Each generation tends to perceive the range of interest rates with which it grew up as normal, American economists Sidney Homer and Richard Sylla wrote in their classic work “A History of Interest Rates.” By historical standards, however, negative interest rates are everything but normal, because they did not exist until a few years ago. So how valid are the arguments in favor of negative interest rates?
The European Central Bank (ECB) has a target inflation rate of “below, but close to, 2 percent over the medium term,” which it defines as price stability. This raises the question of where this 2-percent target and definition of price stability come from.
The deflation of the Great Depression plays a special role in the ECB’s argumentation. According to the ECB, it is imperative that prices do not begin to decline, because this could lead to the same sort of vicious circle that plagued the Great Depression. But this argument overlooks the fact that not every period of falling prices has to end in a crisis. For instance, the trend toward falling prices between the end of the American Civil War and the end of the 19th century was accompanied by strong economic growth.
The 2-percent inflation target cannot be justified with the argument of deflation nor with the growth argument, with respect to creeping inflation.
The Great Depression came about under the unique conditions of debt-financed, excessive speculation and the severance of trade relations due to trade barriers. These aberrations led to deflation, that is, to declining prices combined with extremely high unemployment rather than declining prices per se.

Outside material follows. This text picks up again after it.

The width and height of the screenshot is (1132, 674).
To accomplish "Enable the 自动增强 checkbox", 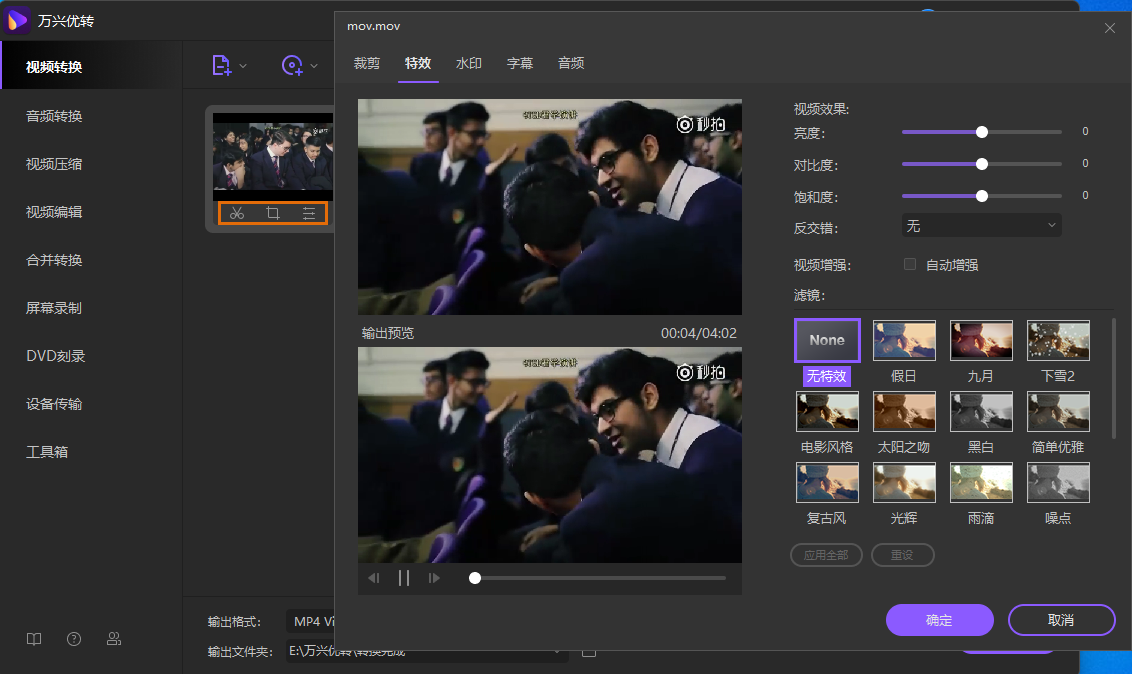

Due to the lack of competition after World War II, the trade barriers from the Great Depression led to a new type of inflation called creeping inflation. This is when the 2-percent inflation target emerged. When there is a lack of competition, the prices of individual goods do not decline. On the other hand, prices have to adjust to one another, with less desired goods becoming cheaper than goods that are more in demand. This works best with rigid prices, when the rate of inflation is around 2 percent. If the central bank were to strive for stable prices on average in this situation, it would be attempting the impossible, namely that the prices of less desired goods decline, harming economic growth in the process.
All of this applies to a situation in which there is insufficient competition, but that situation no longer applies. Global competition is extremely intense, and there is downward flexibility in the prices of individual goods once again. Hence, the 2-percent inflation target cannot be justified with the argument of deflation nor with the growth argument, with respect to creeping inflation.